Lucy Dacus is a masterful songwriter, and her recent show at One Eyed Jacks showed how quickly she's developing. 

It’s difficult to stop an audience in its tracks with an unrecorded song, but Lucy Dacus has done it both times I’ve seen her. Months ago in Chicago while on tour with boygenius--Dacus, Phoebe Bridgers, and Julien Baker--she opened with a brand new, unrecorded song called “Fool’s Gold.” She performed it solo, alone with her guitar, and I was crying before the end of the first song of the first set of a stacked, emotionally gutting bill.

At her show in New Orleans at One Eyed Jacks, she took a different, but similarly emotional approach by ending her set with a new song that left the audience fraught and teary-eyed.
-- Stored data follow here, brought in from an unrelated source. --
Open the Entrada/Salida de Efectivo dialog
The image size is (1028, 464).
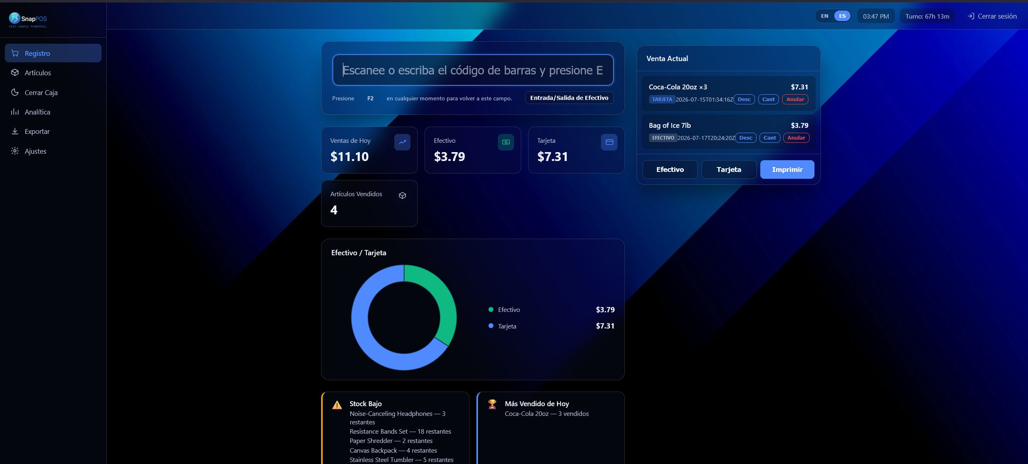[569, 98]
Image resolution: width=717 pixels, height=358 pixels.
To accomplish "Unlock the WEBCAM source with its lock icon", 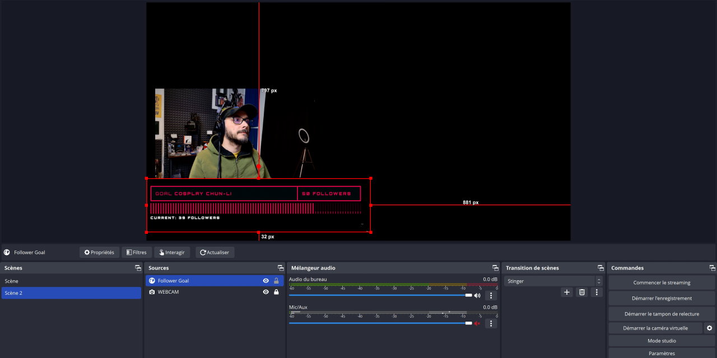I will coord(276,292).
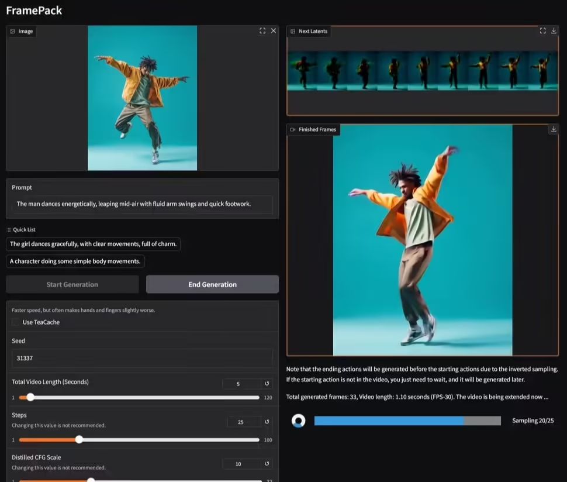Open the Next Latents preview in fullscreen

click(542, 30)
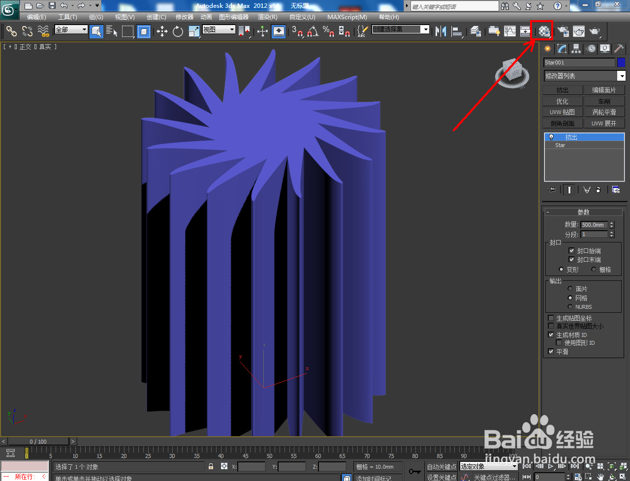Click the UVW 贴图 modifier button
630x481 pixels.
click(563, 112)
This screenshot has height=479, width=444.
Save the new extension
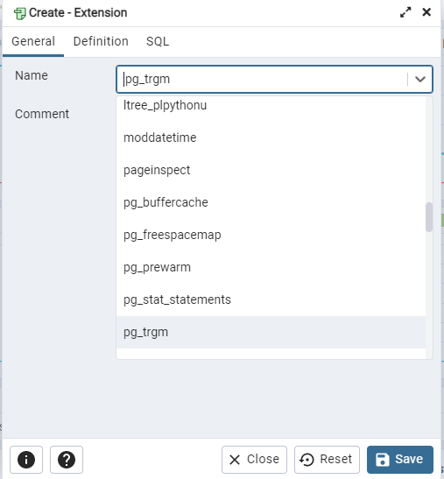tap(400, 459)
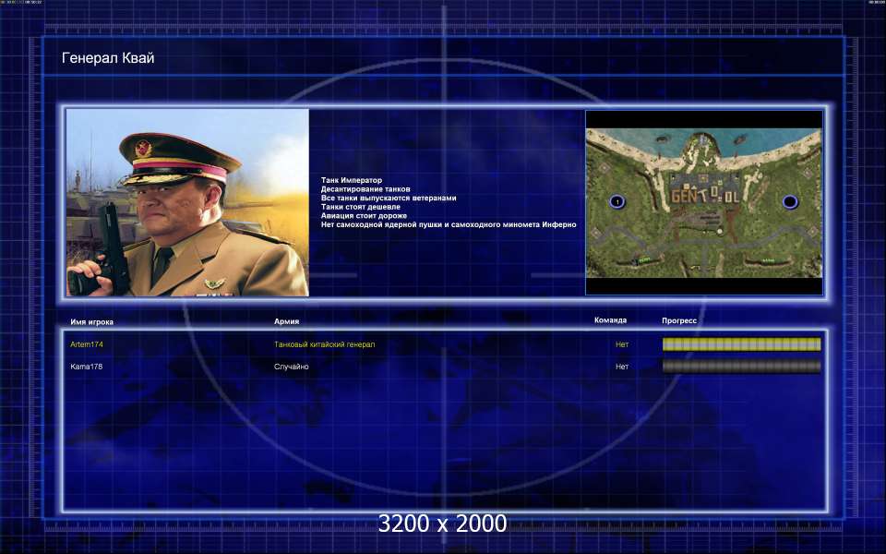Click the 'Команда' column header
Viewport: 886px width, 554px height.
(x=610, y=320)
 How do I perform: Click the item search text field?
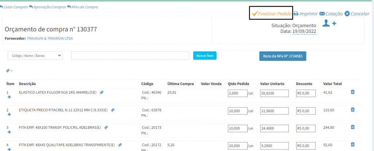[x=130, y=55]
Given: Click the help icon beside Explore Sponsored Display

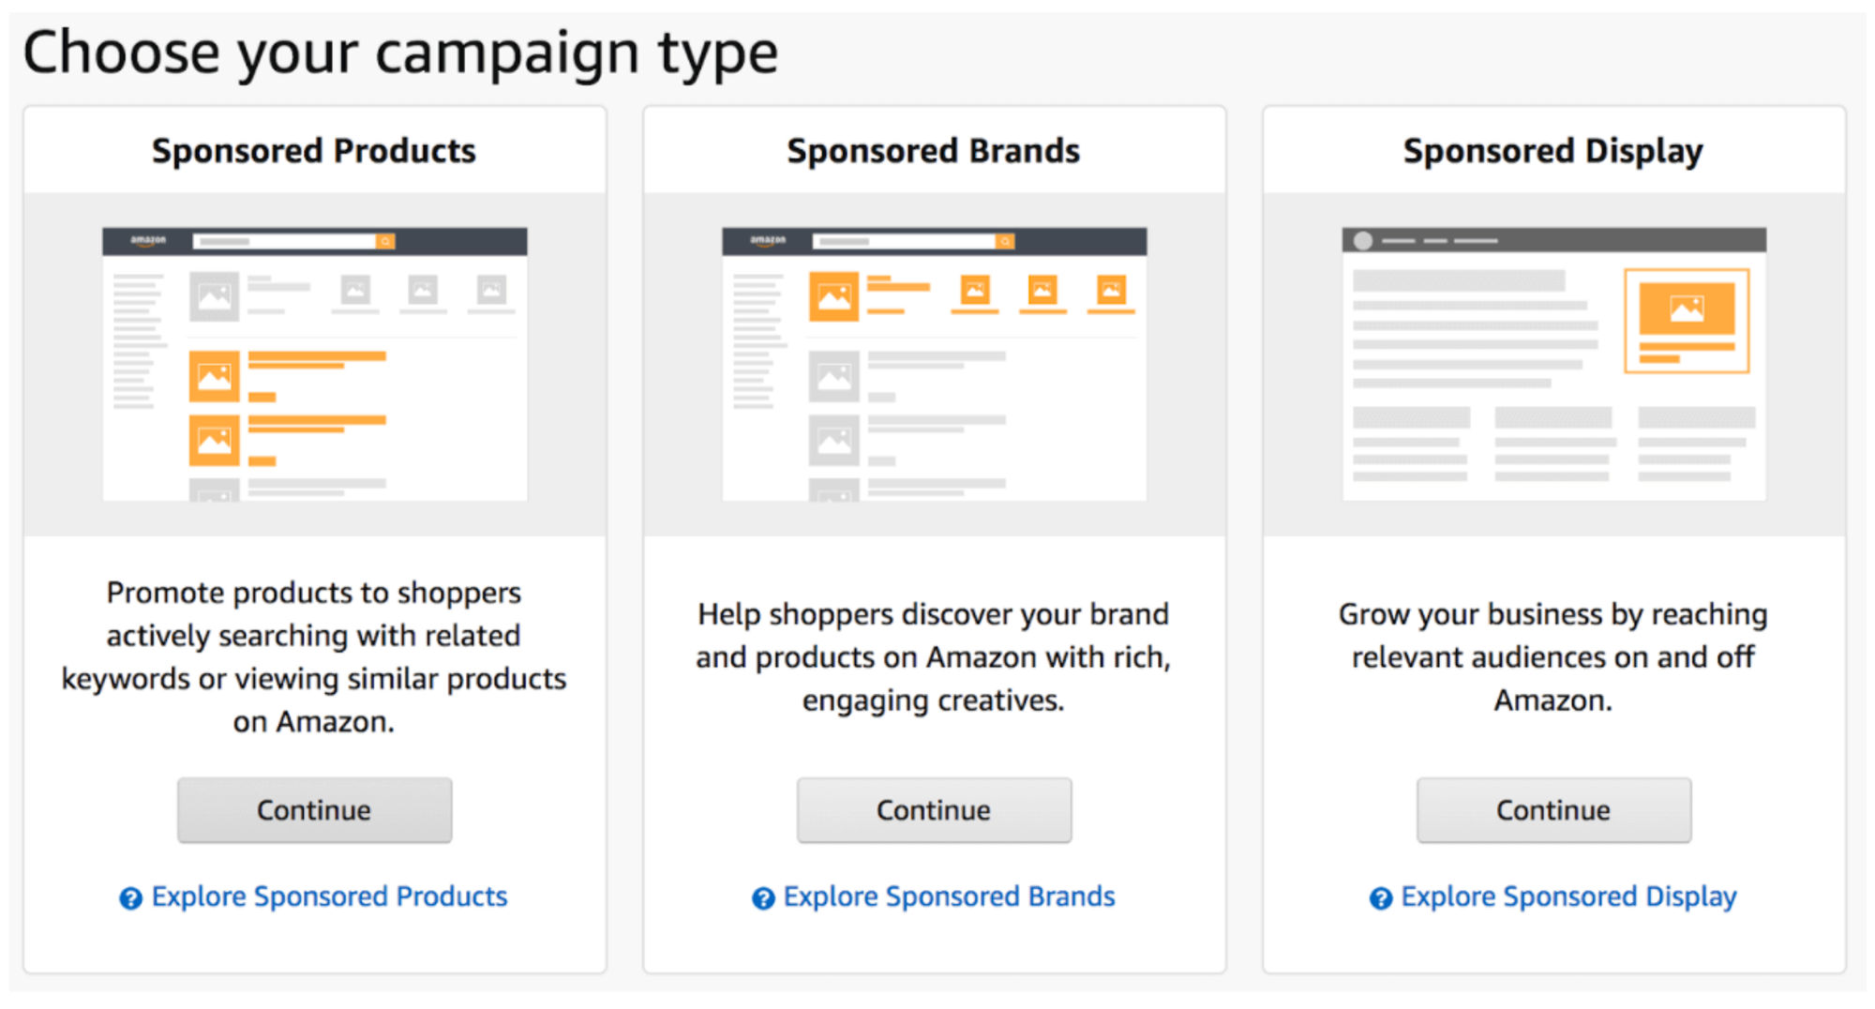Looking at the screenshot, I should [x=1380, y=898].
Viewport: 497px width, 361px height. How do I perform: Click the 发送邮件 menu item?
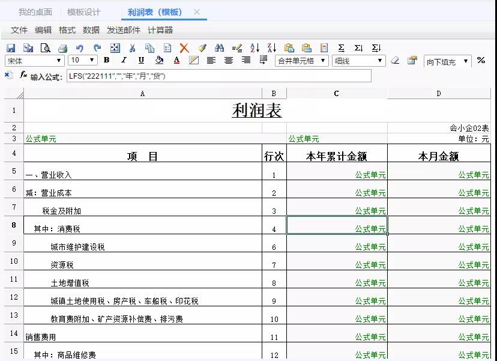(x=124, y=30)
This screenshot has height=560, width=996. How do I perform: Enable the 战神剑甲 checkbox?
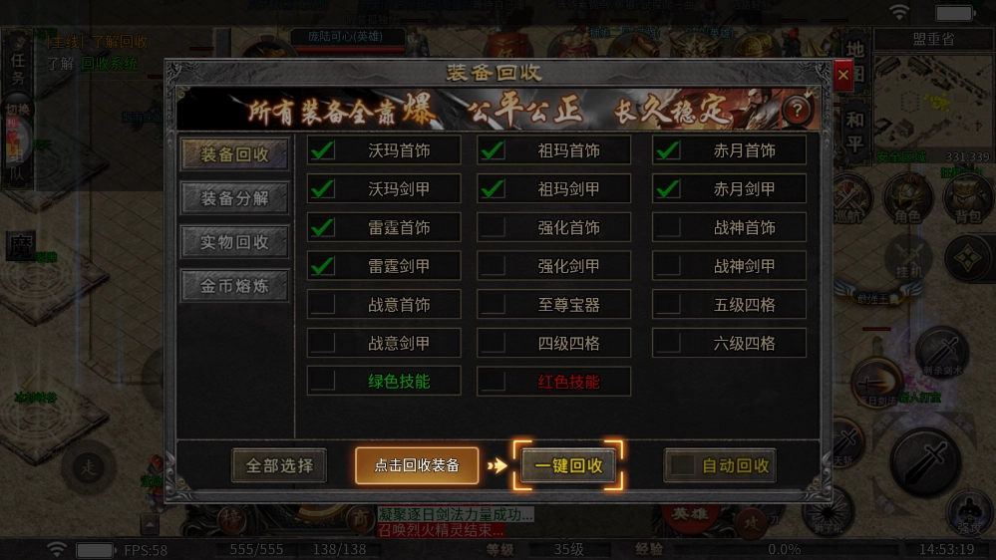click(x=668, y=266)
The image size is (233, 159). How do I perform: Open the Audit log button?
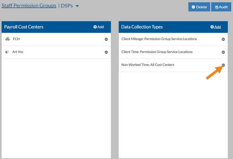pyautogui.click(x=221, y=7)
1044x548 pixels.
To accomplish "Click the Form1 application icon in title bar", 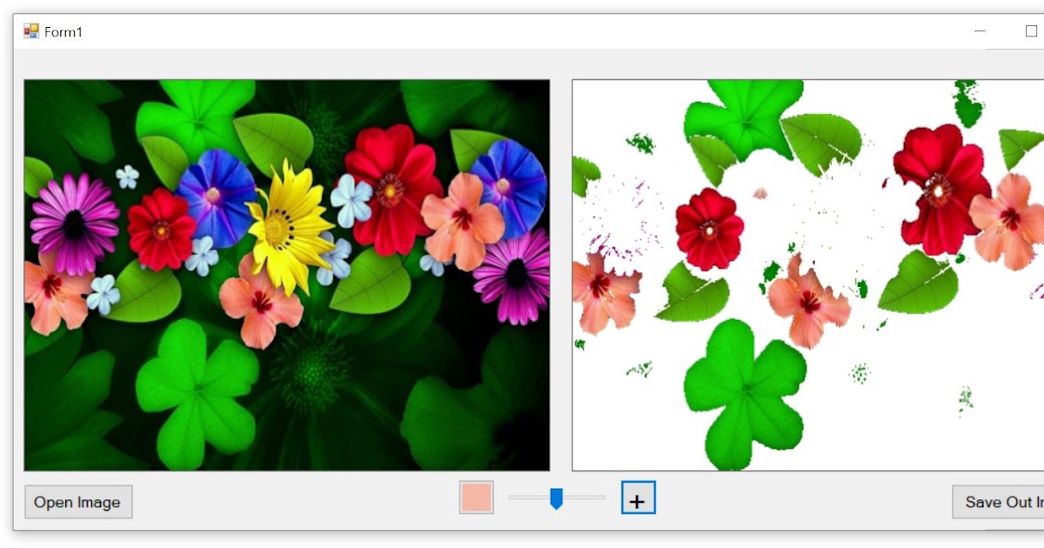I will click(x=30, y=30).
She began the song by announcing that there wouldn’t be an encore because she feels like they’re corny, then clarified that she would never actually kill anybody. The song was about meeting someone you love’s absent, shitty dad, and wanting nothing more than to destroy him. She didn’t announce the song title, but the chorus went,==o “I would kill him, if you let me / I would kill him, quick and easy.” She performed this song solo as well, just her and her guitar so the focus was just on her lyrics and her voice.

These soft, lyrically devastating songs punctuate her more instrument-heavy songs like “Timefighter” and “Body to Flame.” “Timefighter” is built differently than the rest of her songs, starting slowly and dark with a bassline and bass drum and builds into an intense, screaming mess of vocals and instruments over the course of nearly six minutes.

Her song construction brought the listener through entire stories last Thursday night. Her lyrics have a specificity that place the listener in concrete, difficult to swallow scenes. Her songs range a wide spectrum of subject matter, from familial issues, relationship issues, protest songs, and songs about self-reflection and her place in those situations. Her lyrics reflect the world astutely, and her voice cuts straight into your chest as she sings them.

“Night Shift” is Lucy Dacus at her most impressive and heartbreaking. It was the second-to-last song that she played, and it shows how skilled she is as a songwriter. The song made it to many year-end lists and was second of NPR’s top songs of 2018, with many claiming it’s an instant classic breakup song. The opening lines, “The first time I tasted somebody else’s spit / I had a coughing fit,” are devastating, and the song only builds from there. The song is six and a half minutes long, and by the five-and-a-half minute mark, Dacus was screaming the lyrics and the audience was screaming along with her in an outpouring of frustrated catharsis for everyone’s most recent or most traumatizing breakup.

Part of what made the show so exciting is that Dacus is just getting started. Historians got her a lot of critical acclaim, and being a part of the boygenius trio has brought her to the attention of the appropriate crowd. She was technically the smallest act on the boygenius bill, but I don’t know how long that will be the case. Her first record had 20 record labels fighting to sign her, and her voice is piercing and hauntingly delicate, unlike any voice making music right now. Her stage presence and online presence seems unconcerned with becoming a star or a public figure, and she seems more in love with writing and performing music. That music, once it reaches listeners, does its own work.